Background: The optimal duration of immune checkpoint inhibitor (ICI) treatment for patients with advanced non-small cell lung cancer (NSCLC) remains to be determined. Treatment durations in cornerstone phase 3 clinical trials vary between a fixed 2-year duration and pursuit until disease progression. Clinical practices may thus differ according to the attending physician. Objectives: Here we provide real-world data about treatment decisions at 2 years, with subsequent clinical outcomes.

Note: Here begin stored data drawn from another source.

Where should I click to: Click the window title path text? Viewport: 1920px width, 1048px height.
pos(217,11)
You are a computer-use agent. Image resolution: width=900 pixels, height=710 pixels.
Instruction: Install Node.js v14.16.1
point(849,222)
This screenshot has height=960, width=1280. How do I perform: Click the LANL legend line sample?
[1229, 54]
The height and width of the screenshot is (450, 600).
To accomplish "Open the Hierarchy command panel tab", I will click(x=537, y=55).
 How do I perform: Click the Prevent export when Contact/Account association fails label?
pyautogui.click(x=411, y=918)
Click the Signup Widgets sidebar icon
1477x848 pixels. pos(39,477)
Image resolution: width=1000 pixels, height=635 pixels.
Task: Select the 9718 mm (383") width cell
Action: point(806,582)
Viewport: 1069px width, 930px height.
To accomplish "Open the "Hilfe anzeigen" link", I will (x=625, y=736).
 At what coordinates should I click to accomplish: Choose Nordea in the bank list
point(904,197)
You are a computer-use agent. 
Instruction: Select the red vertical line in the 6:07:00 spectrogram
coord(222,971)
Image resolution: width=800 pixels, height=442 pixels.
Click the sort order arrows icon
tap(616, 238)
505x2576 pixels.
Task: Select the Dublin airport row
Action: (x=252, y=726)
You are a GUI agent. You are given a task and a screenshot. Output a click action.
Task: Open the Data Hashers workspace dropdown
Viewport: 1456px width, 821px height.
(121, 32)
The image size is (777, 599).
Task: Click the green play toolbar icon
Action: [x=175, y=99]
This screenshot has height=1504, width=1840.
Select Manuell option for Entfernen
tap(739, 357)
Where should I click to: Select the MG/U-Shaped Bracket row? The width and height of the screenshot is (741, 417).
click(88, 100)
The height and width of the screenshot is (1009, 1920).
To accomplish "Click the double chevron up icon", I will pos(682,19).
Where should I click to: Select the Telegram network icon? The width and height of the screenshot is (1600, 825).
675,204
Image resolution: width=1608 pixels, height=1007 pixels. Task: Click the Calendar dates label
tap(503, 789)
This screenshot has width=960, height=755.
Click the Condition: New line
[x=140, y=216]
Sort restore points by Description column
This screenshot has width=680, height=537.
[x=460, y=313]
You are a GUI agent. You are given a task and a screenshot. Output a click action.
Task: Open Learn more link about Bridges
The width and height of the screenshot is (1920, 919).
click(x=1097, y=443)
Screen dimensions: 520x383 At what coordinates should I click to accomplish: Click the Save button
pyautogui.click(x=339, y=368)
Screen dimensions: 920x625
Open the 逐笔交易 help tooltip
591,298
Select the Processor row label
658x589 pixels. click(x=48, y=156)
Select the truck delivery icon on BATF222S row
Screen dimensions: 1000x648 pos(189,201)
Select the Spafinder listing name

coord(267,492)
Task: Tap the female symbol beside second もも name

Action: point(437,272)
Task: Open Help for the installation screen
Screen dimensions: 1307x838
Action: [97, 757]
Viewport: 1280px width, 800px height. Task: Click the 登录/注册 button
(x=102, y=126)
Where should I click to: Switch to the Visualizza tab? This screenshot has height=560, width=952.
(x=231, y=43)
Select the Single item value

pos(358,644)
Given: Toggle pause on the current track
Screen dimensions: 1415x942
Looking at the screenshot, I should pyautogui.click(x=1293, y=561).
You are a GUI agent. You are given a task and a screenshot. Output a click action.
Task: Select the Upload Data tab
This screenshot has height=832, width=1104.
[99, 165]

Design and Methods: This multicentric observational study included patients with advanced NSCLC whose disease was controlled after 2 years of pembrolizumab or nivolumab. The primary outcome was the decision to discontinue ICI treatment or not, along with factors motivating this decision. Secondary outcomes included progression-free survival (PFS) (according to treatment continuation or not) and adverse events. Results: A total of 91 patients were included, of which 60 (66%) had been pre-treated. The programmed death-ligand 1 expression level was ⩾50% in 43 patients (47%). In 61 patients (67%), ICI was continued after 2 years of treatment. This decision was significantly associated with the care center (p < 0.001) but neither with the tumor response at 2 years, as evaluated by CT scan or PET scan, nor with clinical status, immune-related adverse events, or previous locally treated oligo-progressive disease under ICI. Two years after the 2-year decision, PFS was 68.5%, [95% confidence interval (CI) (53.3-88.0)] in the 'ICI discontinuation' group and 64.1% [95% CI (51.9-79.2)] in the 'ICI pursuit' group; hazard ratio for relapse was 1.14 [95% CI (0.54-2.30), p = 0.77]. The overall survival rate at 24 months after discontinuation was 89.2% [95% CI (78.4-100)] for the 'discontinuation' group and 93.1% [95% CI (85.8-100)] for the 'pursuit' group. Given insufficient power, overall survival could not be compared. Conclusion: The decision to continue ICI or not after 2 years of treatment depends mainly on the care center and does not seem to impact survival. Larger, randomized data sets are required to confirm this result.